### Your instructions
Exact copies of all the entries below are expected in the answer.

____ Material for this exercise

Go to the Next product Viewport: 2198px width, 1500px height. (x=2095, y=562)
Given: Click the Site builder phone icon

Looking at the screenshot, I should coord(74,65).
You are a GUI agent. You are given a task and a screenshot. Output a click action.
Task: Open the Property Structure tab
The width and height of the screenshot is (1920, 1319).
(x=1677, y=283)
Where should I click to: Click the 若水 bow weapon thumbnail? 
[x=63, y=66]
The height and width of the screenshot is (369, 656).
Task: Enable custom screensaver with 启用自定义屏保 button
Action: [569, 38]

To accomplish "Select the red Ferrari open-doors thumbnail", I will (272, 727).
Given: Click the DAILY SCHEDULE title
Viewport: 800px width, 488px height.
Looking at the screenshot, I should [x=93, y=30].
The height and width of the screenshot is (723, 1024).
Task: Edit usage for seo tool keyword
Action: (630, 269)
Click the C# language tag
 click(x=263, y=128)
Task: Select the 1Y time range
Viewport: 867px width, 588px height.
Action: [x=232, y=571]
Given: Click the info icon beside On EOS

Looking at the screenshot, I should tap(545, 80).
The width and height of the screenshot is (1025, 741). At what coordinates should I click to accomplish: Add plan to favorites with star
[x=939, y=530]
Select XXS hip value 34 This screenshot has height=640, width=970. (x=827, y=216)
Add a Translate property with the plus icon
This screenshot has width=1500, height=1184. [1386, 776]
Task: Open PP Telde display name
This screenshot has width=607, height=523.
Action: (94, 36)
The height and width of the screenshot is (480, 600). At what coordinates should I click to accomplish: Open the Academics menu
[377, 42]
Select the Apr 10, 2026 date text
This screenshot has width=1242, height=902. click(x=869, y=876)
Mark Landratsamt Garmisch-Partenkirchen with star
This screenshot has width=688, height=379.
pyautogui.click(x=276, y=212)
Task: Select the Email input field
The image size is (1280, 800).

________

### Completed task
Go to the Next product Viewport: 2198px width, 1500px height. (x=2095, y=562)
Given: Click the Site builder phone icon

Looking at the screenshot, I should coord(74,65).
You are a GUI agent. You are given a task and a screenshot. Output a click action.
Task: Open the Property Structure tab
The width and height of the screenshot is (1920, 1319).
(x=1677, y=283)
Where should I click to: Click the 若水 bow weapon thumbnail? 
[x=63, y=66]
The height and width of the screenshot is (369, 656).
Task: Enable custom screensaver with 启用自定义屏保 button
Action: [569, 38]

To accomplish "Select the red Ferrari open-doors thumbnail", I will (272, 727).
Given: Click the DAILY SCHEDULE title
Viewport: 800px width, 488px height.
Looking at the screenshot, I should [x=93, y=30].
The height and width of the screenshot is (723, 1024).
Task: Edit usage for seo tool keyword
Action: (630, 269)
Click the C# language tag
 click(x=263, y=128)
Task: Select the 1Y time range
Viewport: 867px width, 588px height.
Action: [x=232, y=571]
Given: Click the info icon beside On EOS

Looking at the screenshot, I should tap(545, 80).
The width and height of the screenshot is (1025, 741). At what coordinates should I click to accomplish: Add plan to favorites with star
[x=939, y=530]
Select XXS hip value 34 This screenshot has height=640, width=970. (x=827, y=216)
Add a Translate property with the plus icon
This screenshot has width=1500, height=1184. [1386, 776]
Task: Open PP Telde display name
This screenshot has width=607, height=523.
Action: (94, 36)
The height and width of the screenshot is (480, 600). At what coordinates should I click to accomplish: Open the Academics menu
[377, 42]
Select the Apr 10, 2026 date text
This screenshot has width=1242, height=902. click(x=869, y=876)
Mark Landratsamt Garmisch-Partenkirchen with star
This screenshot has width=688, height=379.
pyautogui.click(x=276, y=212)
Task: Select the Email input field
The image size is (1280, 800).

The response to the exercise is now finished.